:: Data section
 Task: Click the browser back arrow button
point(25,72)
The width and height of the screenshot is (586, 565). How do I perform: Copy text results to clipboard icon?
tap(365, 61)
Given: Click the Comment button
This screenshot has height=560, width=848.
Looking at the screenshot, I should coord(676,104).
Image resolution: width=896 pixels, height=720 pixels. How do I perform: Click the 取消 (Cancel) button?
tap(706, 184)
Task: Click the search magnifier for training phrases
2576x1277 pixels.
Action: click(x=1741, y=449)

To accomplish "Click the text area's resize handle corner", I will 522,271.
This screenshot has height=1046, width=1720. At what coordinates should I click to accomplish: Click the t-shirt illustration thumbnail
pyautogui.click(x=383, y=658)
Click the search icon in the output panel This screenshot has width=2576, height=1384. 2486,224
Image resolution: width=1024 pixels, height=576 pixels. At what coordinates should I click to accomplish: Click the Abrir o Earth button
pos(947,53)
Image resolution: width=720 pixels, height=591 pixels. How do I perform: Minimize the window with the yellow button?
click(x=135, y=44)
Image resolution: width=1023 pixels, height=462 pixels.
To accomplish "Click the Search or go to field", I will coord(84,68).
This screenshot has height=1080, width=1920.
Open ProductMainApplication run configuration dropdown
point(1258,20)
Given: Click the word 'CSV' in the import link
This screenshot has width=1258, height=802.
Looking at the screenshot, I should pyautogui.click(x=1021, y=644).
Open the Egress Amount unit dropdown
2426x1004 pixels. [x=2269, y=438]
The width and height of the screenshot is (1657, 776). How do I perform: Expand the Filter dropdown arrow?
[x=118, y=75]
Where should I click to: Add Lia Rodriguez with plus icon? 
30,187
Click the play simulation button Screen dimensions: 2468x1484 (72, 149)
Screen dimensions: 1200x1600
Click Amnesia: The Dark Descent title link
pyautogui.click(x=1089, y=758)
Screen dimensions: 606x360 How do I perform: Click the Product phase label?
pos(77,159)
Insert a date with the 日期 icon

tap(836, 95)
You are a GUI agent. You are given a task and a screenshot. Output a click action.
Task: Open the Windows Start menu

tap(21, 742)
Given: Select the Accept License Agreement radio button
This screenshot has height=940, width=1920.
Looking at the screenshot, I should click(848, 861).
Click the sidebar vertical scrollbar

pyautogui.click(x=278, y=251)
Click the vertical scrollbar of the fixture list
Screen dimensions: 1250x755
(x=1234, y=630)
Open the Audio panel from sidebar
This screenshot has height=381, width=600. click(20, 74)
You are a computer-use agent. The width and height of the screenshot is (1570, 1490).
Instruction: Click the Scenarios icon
::::
__Exercise__
Reproduce all of the data above word for word, with every line unchanged.

__Result of this exercise__
 Task: Click the browser back arrow button
point(25,72)
The width and height of the screenshot is (586, 565). How do I perform: Copy text results to clipboard icon?
tap(365, 61)
Given: Click the Comment button
This screenshot has height=560, width=848.
Looking at the screenshot, I should coord(676,104).
Image resolution: width=896 pixels, height=720 pixels. How do I perform: Click the 取消 (Cancel) button?
tap(706, 184)
Task: Click the search magnifier for training phrases
2576x1277 pixels.
Action: click(x=1741, y=449)

To accomplish "Click the text area's resize handle corner", I will 522,271.
This screenshot has height=1046, width=1720. At what coordinates should I click to accomplish: Click the t-shirt illustration thumbnail
pyautogui.click(x=383, y=658)
Click the search icon in the output panel This screenshot has width=2576, height=1384. 2486,224
Image resolution: width=1024 pixels, height=576 pixels. At what coordinates should I click to accomplish: Click the Abrir o Earth button
pos(947,53)
Image resolution: width=720 pixels, height=591 pixels. How do I perform: Minimize the window with the yellow button?
click(x=135, y=44)
Image resolution: width=1023 pixels, height=462 pixels.
To accomplish "Click the Search or go to field", I will coord(84,68).
This screenshot has height=1080, width=1920.
Open ProductMainApplication run configuration dropdown
point(1258,20)
Given: Click the word 'CSV' in the import link
This screenshot has width=1258, height=802.
Looking at the screenshot, I should pyautogui.click(x=1021, y=644).
Open the Egress Amount unit dropdown
2426x1004 pixels. [x=2269, y=438]
The width and height of the screenshot is (1657, 776). How do I perform: Expand the Filter dropdown arrow?
[x=118, y=75]
Where should I click to: Add Lia Rodriguez with plus icon? 
30,187
Click the play simulation button Screen dimensions: 2468x1484 (72, 149)
Screen dimensions: 1200x1600
Click Amnesia: The Dark Descent title link
pyautogui.click(x=1089, y=758)
Screen dimensions: 606x360 How do I perform: Click the Product phase label?
pos(77,159)
Insert a date with the 日期 icon

tap(836, 95)
You are a GUI agent. You are given a task and a screenshot. Output a click action.
Task: Open the Windows Start menu

tap(21, 742)
Given: Select the Accept License Agreement radio button
This screenshot has height=940, width=1920.
Looking at the screenshot, I should click(848, 861).
Click the sidebar vertical scrollbar

pyautogui.click(x=278, y=251)
Click the vertical scrollbar of the fixture list
Screen dimensions: 1250x755
(x=1234, y=630)
Open the Audio panel from sidebar
This screenshot has height=381, width=600. click(20, 74)
You are a computer-use agent. The width and height of the screenshot is (1570, 1490).
Instruction: Click the Scenarios icon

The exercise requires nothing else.